Depuis que je suis gamin, je suis attiré par les grands espaces naturels et les sports extrêmes. Donc avec la voile, j’ai trouvé un terrain de jeu où je peux conjuguer tout ça
Lomano Takasi
Comme beaucoup de natifs du Pacifique, Lomano Takasi pratique le rugby : "J’y ai joué très longtemps, j’étais ailier, j’espérais jouer à très haut niveau, mais ça n’a pas marché pour moi et j’ai basculé dans la voile ". Avec ses petites lunettes rondes et ses cheveux brossés, le Futunien ne ressemble pas à ses collègues marins. Il casse les codes, et il est le premier à questionner sa légitimité. " Je ne sais toujours pas si je suis un marin, je vous dirai ça à mon retour", plaisante-t-il sur les pontons à Belle-Ile.

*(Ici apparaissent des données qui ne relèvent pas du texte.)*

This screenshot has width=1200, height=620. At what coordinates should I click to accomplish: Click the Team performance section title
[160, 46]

S'engager dans cette transat en direction de Marie-Galante, c'est un "un rêve de gosse". Très apprécié à bord de "Captain Alternance", Lomano Takasi apporte un vent de fraîcheur à un duo déjà bien aguerri (Keni Piperol et Thomas Joudrain). "[Lomano] a une vision autre que celle qu’on a avec Thomas [Jourdrain], ça fait déjà deux ans qu’on navigue ensemble, donc on a déjà fait un petit peu le tour de notre façon de fonctionner", explique le Guadeloupéen Kéni Piperol.

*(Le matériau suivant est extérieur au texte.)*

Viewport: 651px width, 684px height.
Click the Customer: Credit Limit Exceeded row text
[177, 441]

Son rêve est de participer à la Route du Rhum 2026
Après la transat Belle-Ile-en-mer / Marie-Galante, Lomano Takasi retournera à la préparation de son gros objectif de l’année : la solitaire du Figaro. "C’est l’une des courses les plus difficiles qui existe et pour apprendre, il n’y a rien de mieux que de se mettre en difficulté..." prévient le marin qui s'élancera sur cette course du 19 août au 15 septembre. Skipper en Figaro 3 —bateau de 10 mètres de long — il ne veut pas brûler les étapes.

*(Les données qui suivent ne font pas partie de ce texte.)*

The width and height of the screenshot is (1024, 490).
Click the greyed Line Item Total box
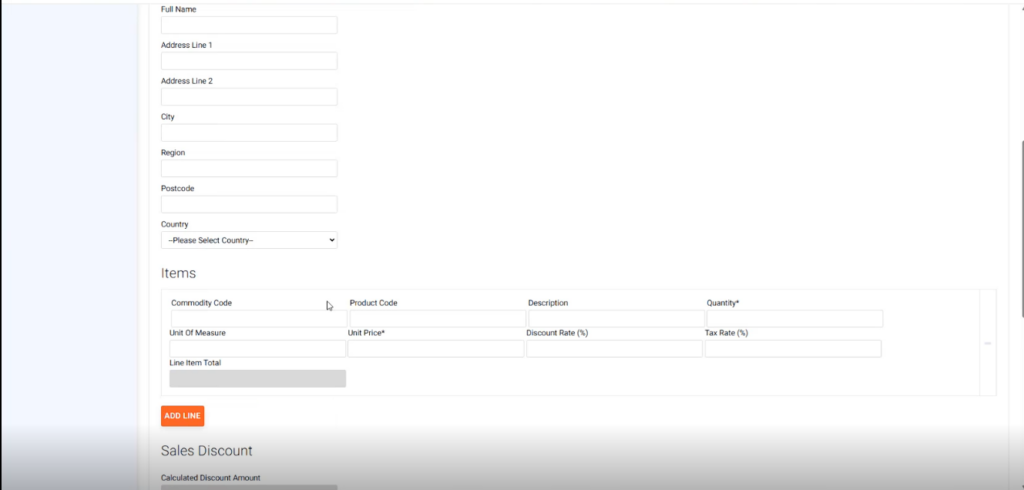pos(257,379)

Mais le "Bizuth" a des envies de large, de chaleur, de mer turquoise et surtout de rhum. Dans un coin de sa tête, Lomano Takasi s’imagine déjà un destin de grand navigateur et vise les plus grandes courses du monde, comme la transat Jacques Vabres 2025 et la Route du Rhum 2026 [course en solitaire qui se déroule tous les quatre ans entre Saint-Malo et la Guadeloupe]. "Pour le moment, je n’ai pas encore travaillé sur le sujet, j’ai une saison à démarrer en Figaro, mais quand le moment sera venu, on en parlera avec mes partenaires, informe le Futunien. Mais il va falloir acter ça rapidement, car les places sont chères pour participer à la Route du Rhum."
Pour se donner un avant-goût de rhum et humer un peu les contours de la Guadeloupe, Lomano Takasi aura un beau terrain de jeu entre les alizés et les vagues sur la route le menant à Marie-Galante. "Je rêve de voir cette île apparaître. […] Belle-Île, c'est la première étape, mais ce dont on rêve tous, c'est Marie-Galante."